Не спала я, потому что из рук телефон не выпускала: ждала звонка или хотя бы сообщения. Вернулся ли Амир домой? Если да, то заметил, что нас с Даяном нет?
Если не вернулся, то все в принципе ясно. Если вернулся, но настолько плевать, куда мы пропали – тоже понятно.
Так я пролежала до утра. Никто мне не звонил и не писал. Значит, я все правильно сделала, не поторопилась.
– Мам, я отъеду на часик-полтора? – решила поехать на работу к Амиру и там поговорить. Дома мы элементарно не слышали друг друга. Возможно, там что-то прояснится.
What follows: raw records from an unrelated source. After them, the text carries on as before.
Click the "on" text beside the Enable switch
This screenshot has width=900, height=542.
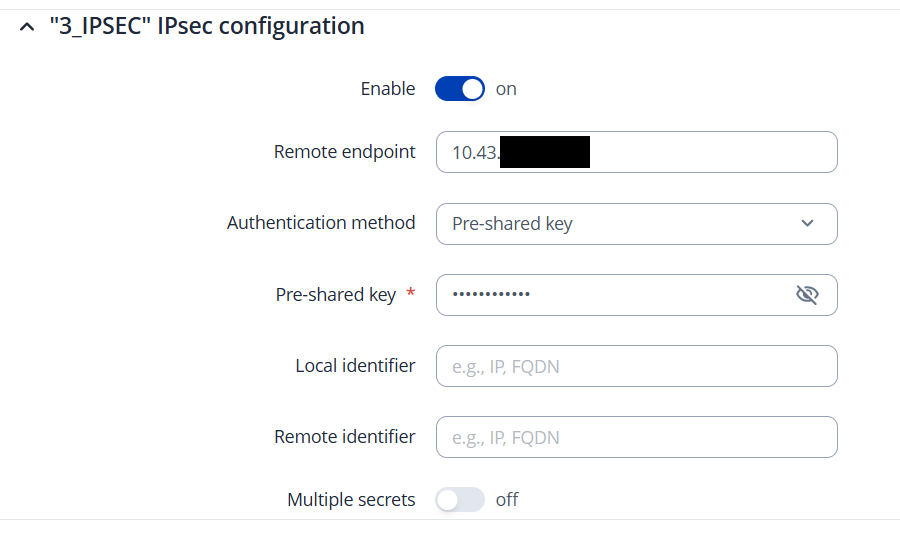(x=506, y=89)
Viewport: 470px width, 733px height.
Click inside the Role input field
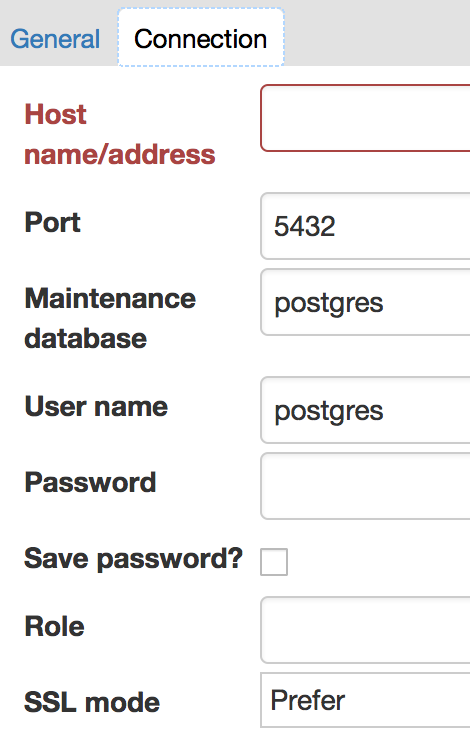(x=365, y=630)
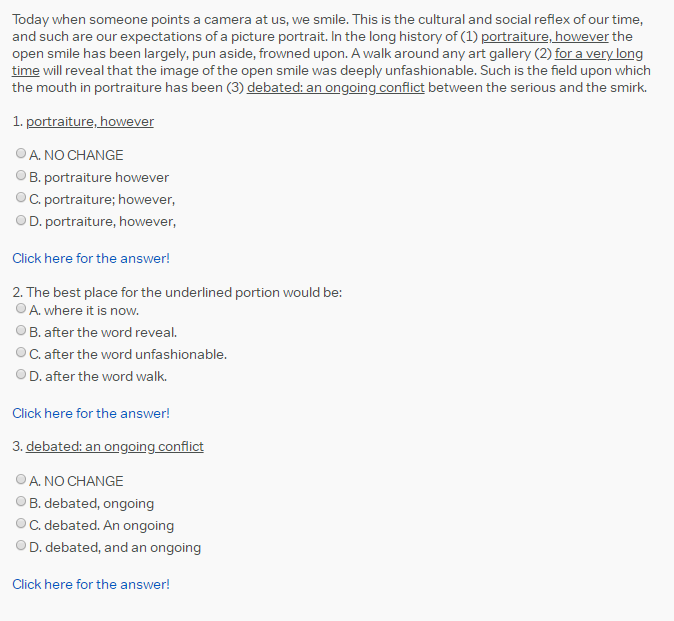The width and height of the screenshot is (674, 621).
Task: Pick option C 'portraiture; however,'
Action: click(x=21, y=197)
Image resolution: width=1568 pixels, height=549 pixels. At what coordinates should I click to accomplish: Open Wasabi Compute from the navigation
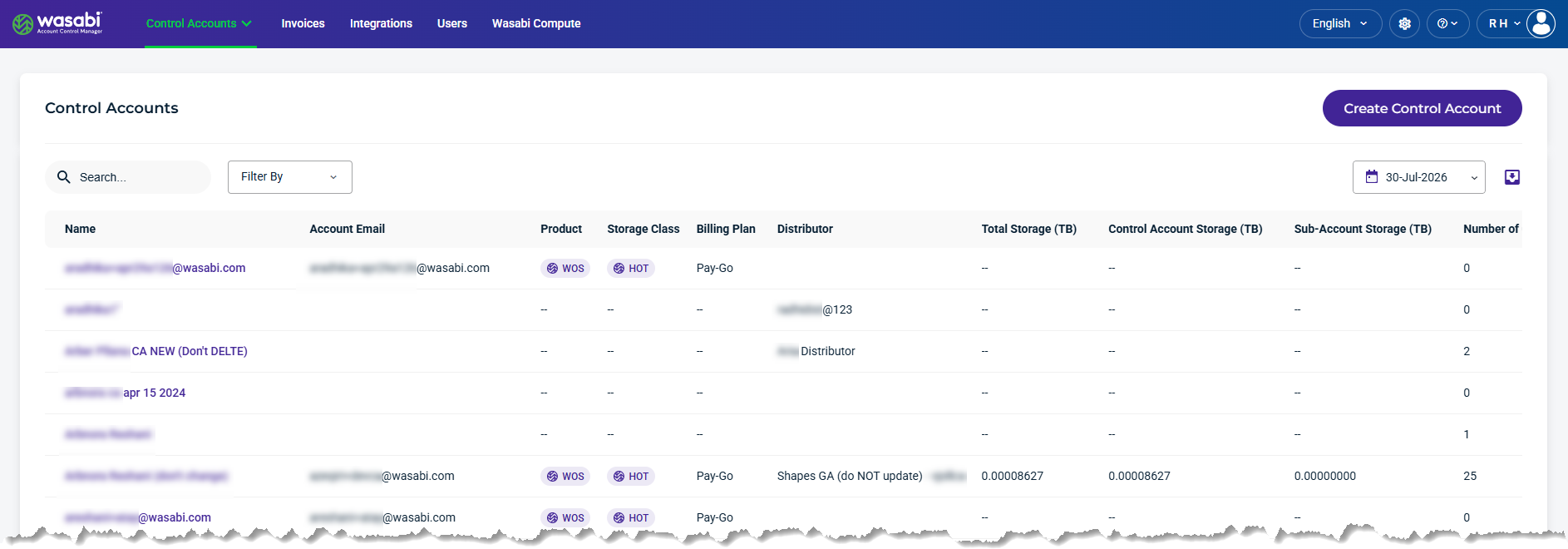click(536, 23)
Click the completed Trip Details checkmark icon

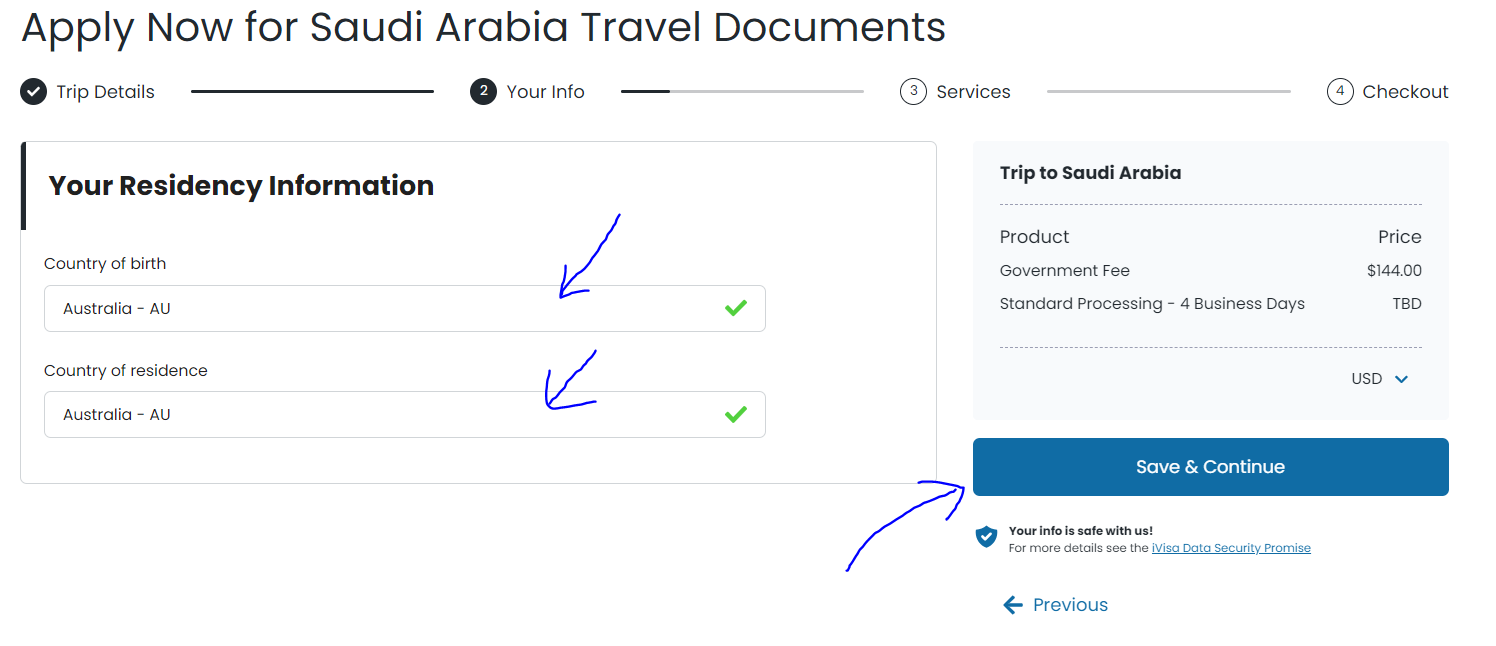(33, 91)
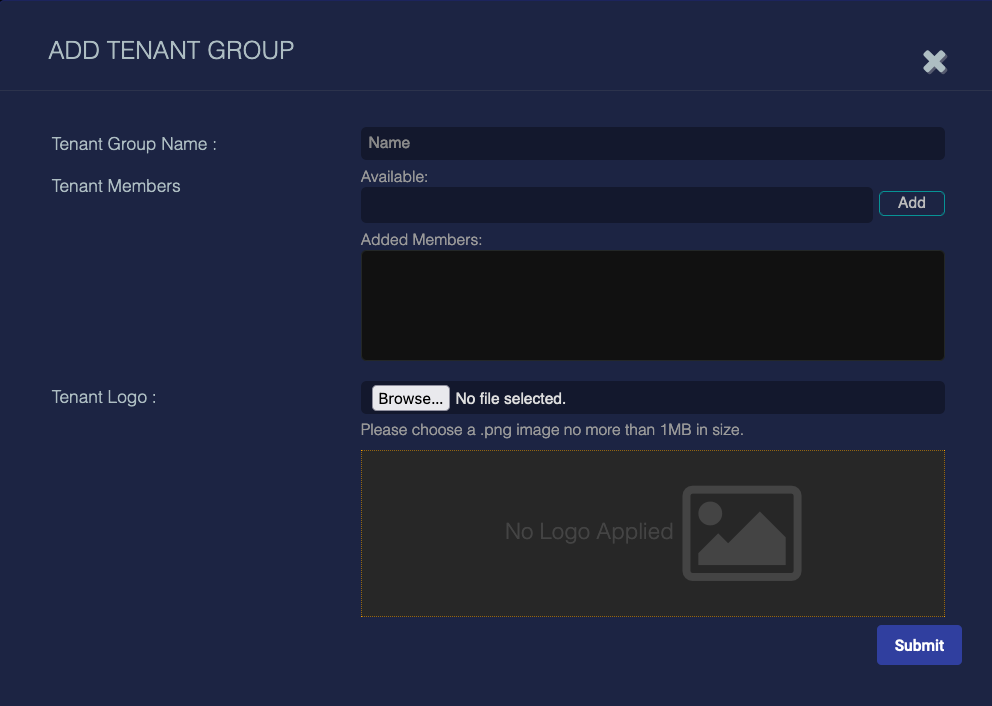Click the 'Tenant Group Name :' label
The height and width of the screenshot is (706, 992).
point(134,144)
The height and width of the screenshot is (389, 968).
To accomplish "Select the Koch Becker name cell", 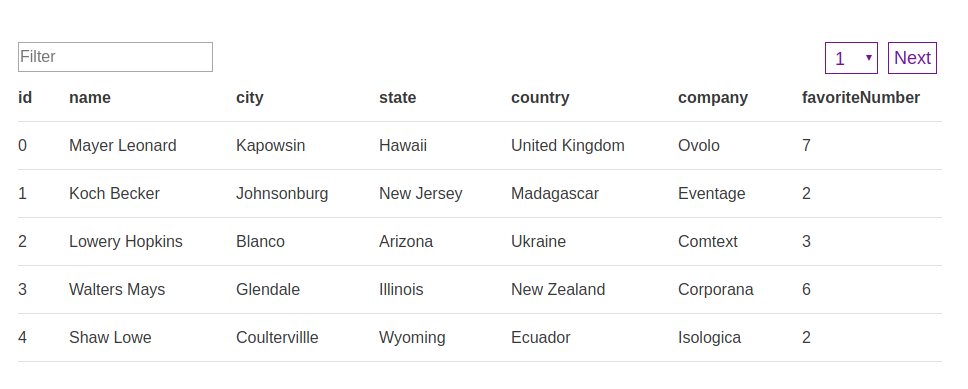I will pos(114,194).
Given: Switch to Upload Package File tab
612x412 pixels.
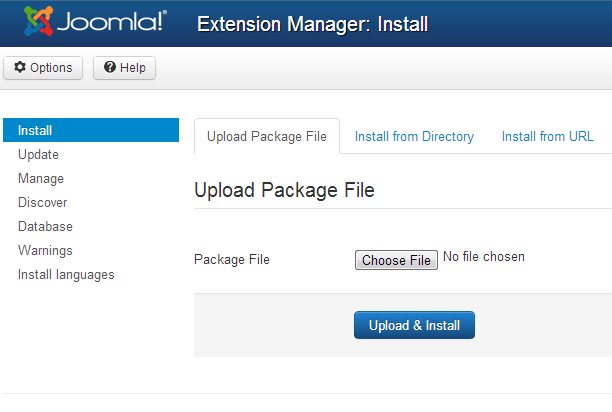Looking at the screenshot, I should [x=266, y=136].
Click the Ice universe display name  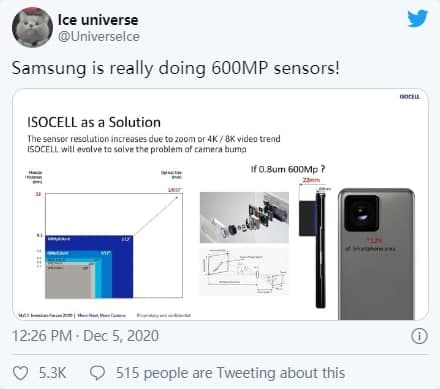pyautogui.click(x=98, y=20)
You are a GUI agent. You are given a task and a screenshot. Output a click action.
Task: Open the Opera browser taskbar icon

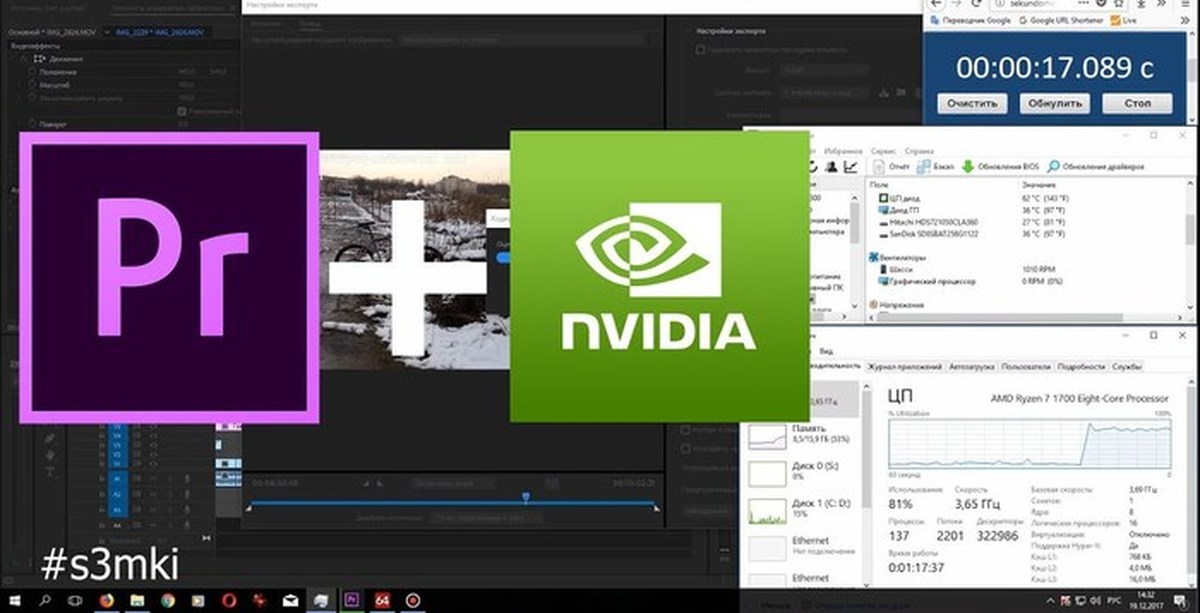point(228,600)
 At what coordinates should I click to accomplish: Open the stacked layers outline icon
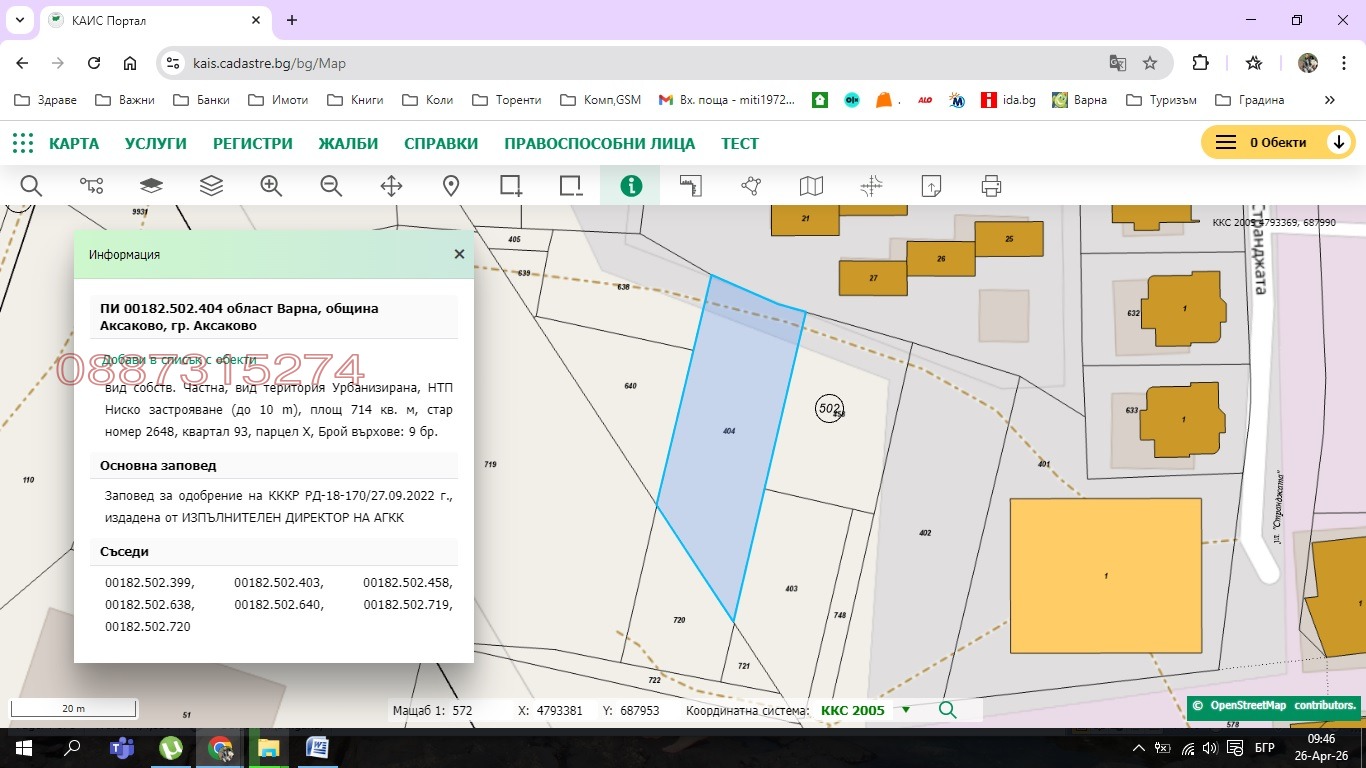pos(211,186)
Может, по-человечески разберемся с нашей жизнью.
– Конечно, – отмахнулась мама. Когда мне понадобилась ее помощь, после рождения сына, она решила оставить активную деятельность в компании отца. Она была одним из акционеров, и ей бояться остаться на бобах не стоило. Но она долго возглавляла бухгалтерскую службу, привыкла работать и быть занятой. Отец зато доволен. Жена только дома.
– Сегодня приедет Эльвира Сабировна. Если я не успею…
– Не волнуйся, со свахой я разберусь, – и подмигнула мне. С моей матерью даже слегка сложная и высокомерная свекровь не решалась конфликтовать.